03-05-2007, 02:13
|
#3
|
|
Sonradan düşününce aklıma şu da geldi. Hacze gittiğiniz sırada icra memurundan post cihazından o gün yapılmış satışların haczini talep edebilirdiniz. Bu da menkul haczi niteliğinde olacaktır. Post cihazından günsonu raporu alabilirdiniz. O raporda o gün yapılan işlemler ve kredili satışların toplam tutarını görebilirdiniz. O tutarın haczedildiğine ilişkin haciz tutanağına kayıt düşürürdünüz. Bu kayıt tutulduğu an zaten menkul haczi niteliğinde bir işlem olduğundan; o toplam tutarı haczetmiş olurdunuz. Ardından da post cihazının ilgili bankasına ilgili hesaptaki o kadarlık tutarın haczedilmiş olduğundan bahisle icra dosya hesabına yatırılmasına ilişkin müzekkere yollayabilirdiniz.

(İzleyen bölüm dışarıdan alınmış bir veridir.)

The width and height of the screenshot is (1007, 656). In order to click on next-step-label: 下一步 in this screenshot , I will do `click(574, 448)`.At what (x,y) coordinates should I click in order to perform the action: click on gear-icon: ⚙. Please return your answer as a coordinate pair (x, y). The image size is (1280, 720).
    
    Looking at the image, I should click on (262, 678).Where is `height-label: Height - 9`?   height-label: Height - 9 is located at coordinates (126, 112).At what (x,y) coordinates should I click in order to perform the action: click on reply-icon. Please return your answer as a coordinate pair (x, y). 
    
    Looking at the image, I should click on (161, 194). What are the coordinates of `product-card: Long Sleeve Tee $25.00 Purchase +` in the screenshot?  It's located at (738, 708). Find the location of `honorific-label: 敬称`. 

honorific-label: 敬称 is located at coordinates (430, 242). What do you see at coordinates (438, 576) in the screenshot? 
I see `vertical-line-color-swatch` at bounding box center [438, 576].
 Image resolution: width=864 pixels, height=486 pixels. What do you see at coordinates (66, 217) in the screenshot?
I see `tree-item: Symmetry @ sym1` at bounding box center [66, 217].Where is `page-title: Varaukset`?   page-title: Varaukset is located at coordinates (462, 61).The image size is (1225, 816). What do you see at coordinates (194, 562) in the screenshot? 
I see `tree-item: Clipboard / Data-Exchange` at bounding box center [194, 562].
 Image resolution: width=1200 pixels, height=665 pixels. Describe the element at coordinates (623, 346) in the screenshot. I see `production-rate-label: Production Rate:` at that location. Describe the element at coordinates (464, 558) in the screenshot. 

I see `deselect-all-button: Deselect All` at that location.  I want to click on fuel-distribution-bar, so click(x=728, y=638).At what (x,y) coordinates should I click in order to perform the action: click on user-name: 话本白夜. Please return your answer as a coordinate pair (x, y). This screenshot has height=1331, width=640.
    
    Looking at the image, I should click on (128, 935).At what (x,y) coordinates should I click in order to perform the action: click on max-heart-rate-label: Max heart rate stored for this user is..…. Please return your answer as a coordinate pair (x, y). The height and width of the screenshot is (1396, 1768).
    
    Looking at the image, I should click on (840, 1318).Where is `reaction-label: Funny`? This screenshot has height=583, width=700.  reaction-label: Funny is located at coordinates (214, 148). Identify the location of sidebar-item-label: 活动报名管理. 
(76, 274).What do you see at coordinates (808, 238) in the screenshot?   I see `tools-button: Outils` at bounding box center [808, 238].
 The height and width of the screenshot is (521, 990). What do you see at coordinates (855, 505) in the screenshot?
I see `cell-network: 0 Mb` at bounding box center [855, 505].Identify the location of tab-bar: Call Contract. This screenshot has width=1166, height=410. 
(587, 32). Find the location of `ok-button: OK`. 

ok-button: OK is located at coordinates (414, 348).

Bence bu yöntem daha pratik. Zira fiili bir haciz işlemi ve tutanağa geçirilmiş bir gerçek aidiyet söz konusu. Ayrıca böylece post cihazı adına kayıtlı şirketin istihkak iddiasını da büyük oranda engellemiş olurdunuz. Konsinye satılması için borçlu şirkete mal verdiğini kanıtlayamadığı sürece post cihazı sahibi şirketin hiçbir itiraz hakkı olmazdı kanımca.
Tabi bu şekilde ancak haciz tarihindeki post cihazından geçirilmiş satış tutarı ile sınırlı kalırdınız. Ancak borçlu işyerinin büyük ve işlek bir işyeri olması; haczin gün sonuna doğru yapılması durumunda bence sonuç hiç de fena olmazdı.